Condenado por organização criminosa, Enzo Wagner Lima Campos cumpria pena em regime de albergue domiciliar quando cometeu o crime.
Postada em 23/09/2024 às 10:06
Por Canal ABC
O entregador Enzo Wagner Lima Campos, de 24 anos, responsável pela morte do delegado Mauro Guimarães Soares durante um assalto na manhã de sábado, 21, cumpria pena em regime de albergue domiciliar. Por esse regime, ele era obrigado a dormir em casa todas as noites e não podia deixar a cidade sem avisar a Justiça.
O questionamento que surge é: por que um indivíduo condenado por crime de organização criminosa estava solto?
Segundo o Tribunal de Justiça do Rio de Janeiro (TJ-RJ), Enzo foi condenado em 2019 a 11 anos e 8 meses de prisão por associação ao tráfico de drogas.
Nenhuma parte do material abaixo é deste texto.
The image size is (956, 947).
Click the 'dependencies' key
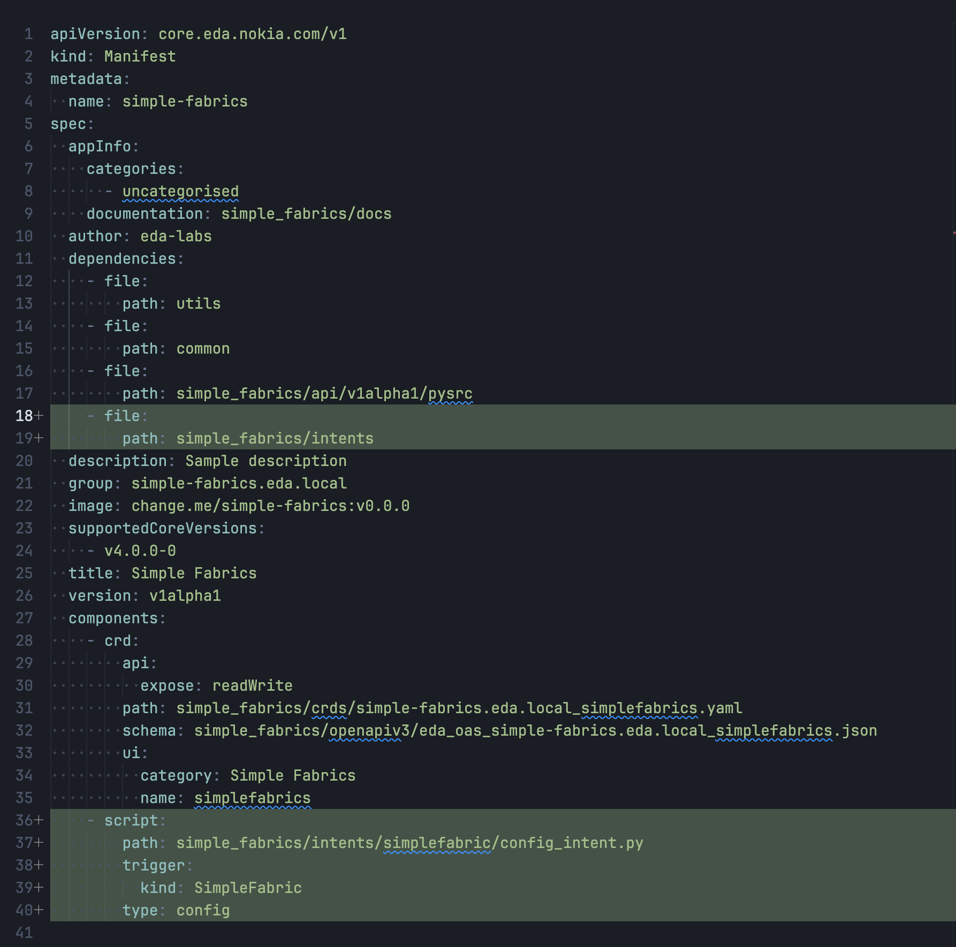122,258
No entanto, ele recorreu da sentença e conseguiu a progressão para o regime semiaberto.
Em abril de 2022, Enzo foi autorizado pelo TJ-RJ a cumprir o restante da pena em regime de albergue domiciliar, com uso de tornozeleira eletrônica. O benefício foi concedido devido ao bom comportamento do detento e ao fato de ele ter uma família estável.
No entanto, a decisão de liberar Enzo para o regime de albergue domiciliar gerou polêmica. Especialistas em segurança pública argumentam que indivíduos condenados por crimes graves, como organização criminosa, não deveriam ter acesso a esse tipo de benefício.
O caso de Enzo Wagner Lima Campos levanta questões importantes sobre o sistema penitenciário brasileiro e a concessão de benefícios a condenados por crimes graves. A sociedade precisa encontrar um equilíbrio entre a ressocialização dos detentos e a garantia da segurança pública.